(DATA LISTING)

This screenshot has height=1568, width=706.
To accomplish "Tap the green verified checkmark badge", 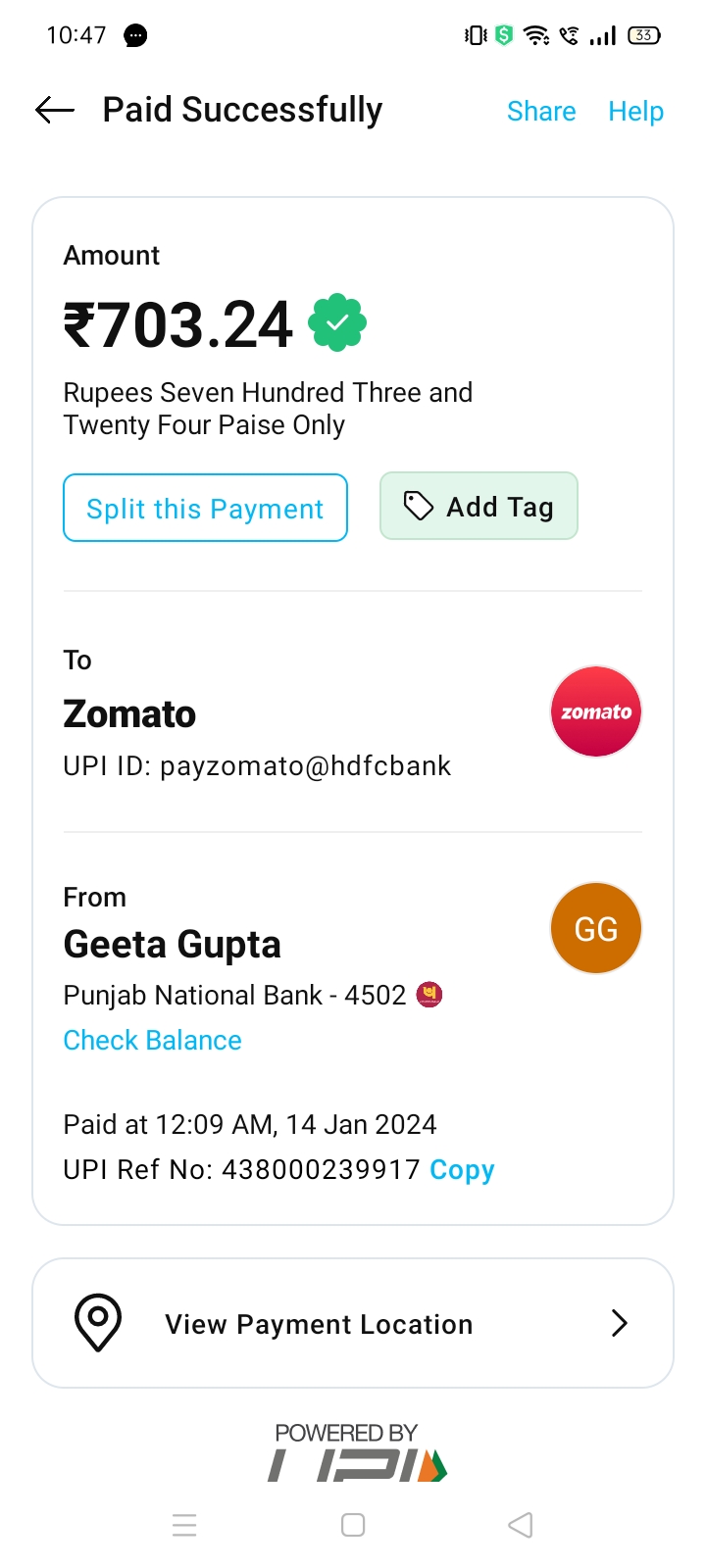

(End DATA LISTING)
(DATA LISTING)

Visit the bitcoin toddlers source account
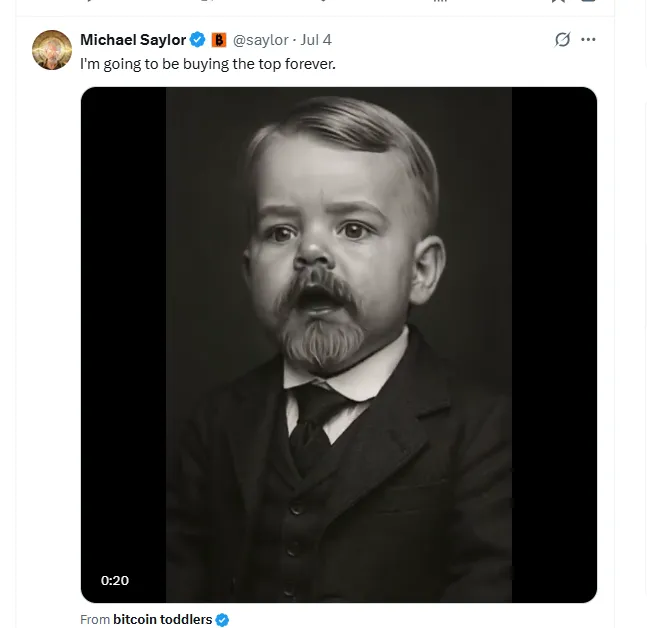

(End DATA LISTING)
(DATA LISTING)

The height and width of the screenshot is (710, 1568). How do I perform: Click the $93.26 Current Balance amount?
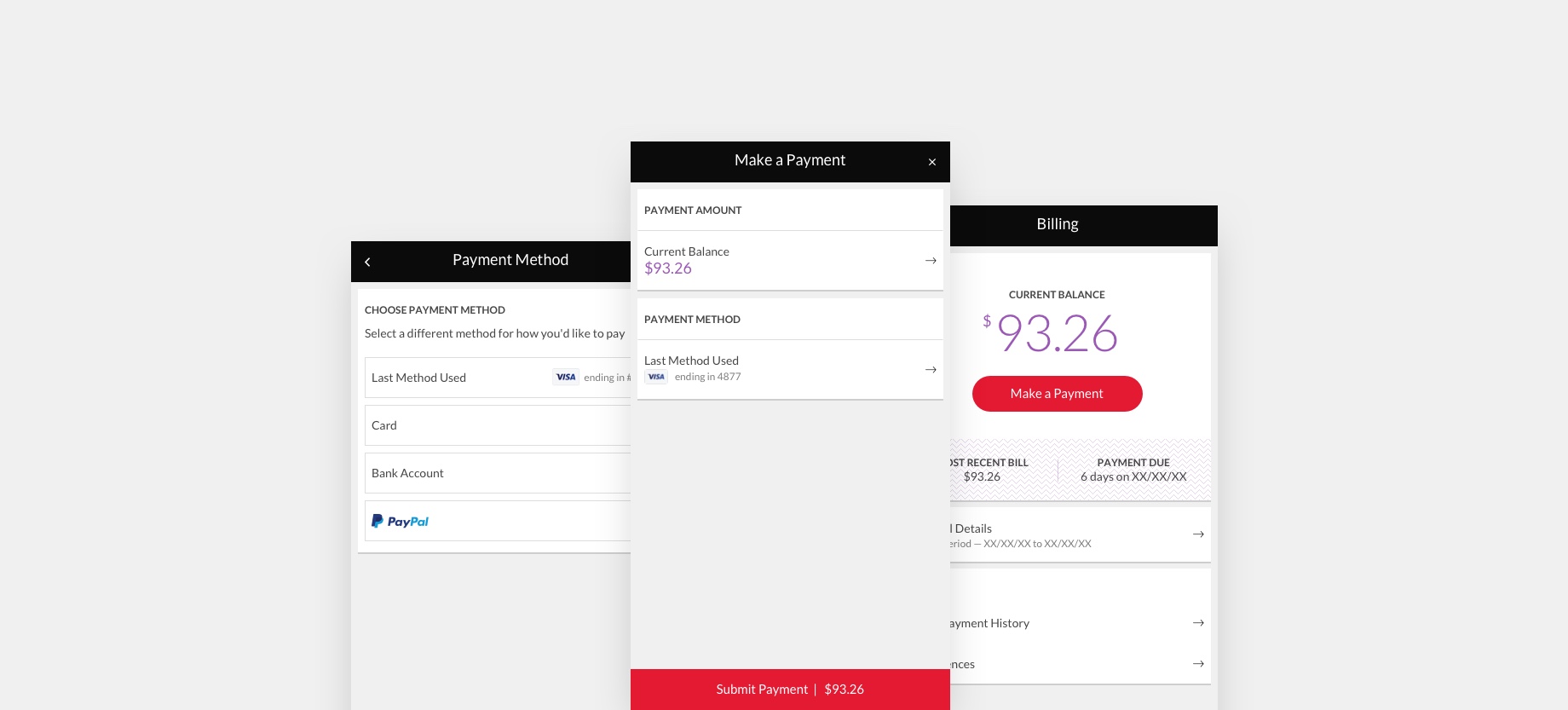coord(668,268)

(End DATA LISTING)

WORK TO BE COMPLETED - In the listing above, find the line containing "This screenshot has height=1568, width=706." and the line containing "the green verified", then return both of them and every line between, exactly, without pictures.

RESPONSE TO THIS TASK -
This screenshot has height=1568, width=706.
To accomplish "Tap the green verified checkmark badge", 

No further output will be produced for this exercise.